### ARTICLE
# # # # # # #
Even setting aside the obvious short and long-term environmental impacts of the pipeline and concerns about the undemocratic nature of the Public Service Board process, your economic pro-pipeline argument is, plain and simply, false. According to the maps included in Vermont Gas’s petition to the Public Service Board, only two towns, Middlebury and Vergennes, are slated for gas distribution for home and business use. Even within these towns, Vermont Gas has not been forthcoming about how close residences and businesses must be to the pipeline in order to receive access and who would cover the considerable expense of connecting to it.

In addition, Vermont Gas’s purported cost savings for this limited number of potential customers is based on one report from November 2012 when gas prices were near historic post-2008 recession lows. A more recent copy of the same fuel price report indicated a 28 percent increase in gas prices since that time and a projected 40 percent increase within the next two years. Considering that residential distribution would not begin until at least 2017, it is difficult to believe that customers’ savings would be substantial, certainly not large enough to offset the $66.6 million that Vermont ratepayers will be responsible for contributing to the project. Indeed, some Vermonters are already experiencing undue economic burden because of the pipeline; residents of Monkton had to raise their property taxes in order to pay for legal representation, simply to get Vermont Gas to address basic safety concerns about installing the pipeline close to a high traffic road. If affected landowners want to petition for the pipeline not to pass through their farms, gardens and homes, they, too, will have to pay substantial legal fees in order advocate for themselves as stakeholders in the process.
# # # # # # #
### STATED EXERCISE A
From the records, copy out every line from the one containing "Task: Pick ukranian from the language list" through the one containing "Cancel the dialog", both included, without changing a character.
# # # # # # #
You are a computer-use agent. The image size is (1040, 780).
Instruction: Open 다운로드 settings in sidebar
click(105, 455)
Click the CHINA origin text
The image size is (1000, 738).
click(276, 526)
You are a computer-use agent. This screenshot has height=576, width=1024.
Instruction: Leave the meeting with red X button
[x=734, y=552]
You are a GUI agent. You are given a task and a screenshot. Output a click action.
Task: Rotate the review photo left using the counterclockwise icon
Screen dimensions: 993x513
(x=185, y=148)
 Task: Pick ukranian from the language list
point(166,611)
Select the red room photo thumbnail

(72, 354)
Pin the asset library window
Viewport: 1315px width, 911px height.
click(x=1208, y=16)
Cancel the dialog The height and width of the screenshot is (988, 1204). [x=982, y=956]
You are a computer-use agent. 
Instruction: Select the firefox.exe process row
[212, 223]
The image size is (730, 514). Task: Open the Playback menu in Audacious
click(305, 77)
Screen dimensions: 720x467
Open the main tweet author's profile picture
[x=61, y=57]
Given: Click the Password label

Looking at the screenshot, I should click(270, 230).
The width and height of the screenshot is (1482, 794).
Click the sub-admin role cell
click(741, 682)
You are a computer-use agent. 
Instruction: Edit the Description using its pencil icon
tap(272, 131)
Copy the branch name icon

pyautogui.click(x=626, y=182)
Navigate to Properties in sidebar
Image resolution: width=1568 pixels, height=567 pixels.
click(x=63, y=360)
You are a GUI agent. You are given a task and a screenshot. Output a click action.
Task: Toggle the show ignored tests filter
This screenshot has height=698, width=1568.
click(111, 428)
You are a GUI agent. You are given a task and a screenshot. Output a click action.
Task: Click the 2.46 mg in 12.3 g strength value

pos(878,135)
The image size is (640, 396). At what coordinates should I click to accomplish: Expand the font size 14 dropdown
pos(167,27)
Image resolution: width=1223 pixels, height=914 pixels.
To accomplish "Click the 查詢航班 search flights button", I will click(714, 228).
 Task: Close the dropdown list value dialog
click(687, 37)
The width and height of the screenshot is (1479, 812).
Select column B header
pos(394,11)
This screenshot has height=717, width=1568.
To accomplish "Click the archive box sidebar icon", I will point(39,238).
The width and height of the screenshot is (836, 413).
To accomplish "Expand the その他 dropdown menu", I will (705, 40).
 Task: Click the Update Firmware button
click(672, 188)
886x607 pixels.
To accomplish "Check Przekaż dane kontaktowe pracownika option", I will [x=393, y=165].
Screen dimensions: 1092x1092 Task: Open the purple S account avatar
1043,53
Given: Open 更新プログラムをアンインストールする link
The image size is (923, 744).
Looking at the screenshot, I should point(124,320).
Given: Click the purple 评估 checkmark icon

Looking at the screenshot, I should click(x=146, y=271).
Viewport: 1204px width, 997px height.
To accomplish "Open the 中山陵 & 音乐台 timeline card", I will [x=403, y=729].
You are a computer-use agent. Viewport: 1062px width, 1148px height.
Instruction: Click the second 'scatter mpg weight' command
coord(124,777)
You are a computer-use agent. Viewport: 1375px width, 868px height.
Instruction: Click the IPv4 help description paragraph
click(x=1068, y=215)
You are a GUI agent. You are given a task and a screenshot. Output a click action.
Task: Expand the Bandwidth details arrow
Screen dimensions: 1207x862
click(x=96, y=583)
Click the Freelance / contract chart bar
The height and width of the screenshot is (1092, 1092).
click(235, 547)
# # # # # # #
### STATED EXERCISE B
List every town named in the piece on the Vermont Gas pipeline.

### CORRECT ANSWER A
 Task: Pick ukranian from the language list
point(166,611)
Select the red room photo thumbnail

(72, 354)
Pin the asset library window
Viewport: 1315px width, 911px height.
click(x=1208, y=16)
Cancel the dialog The height and width of the screenshot is (988, 1204). [x=982, y=956]

### CORRECT ANSWER B
Middlebury
Vergennes
Monkton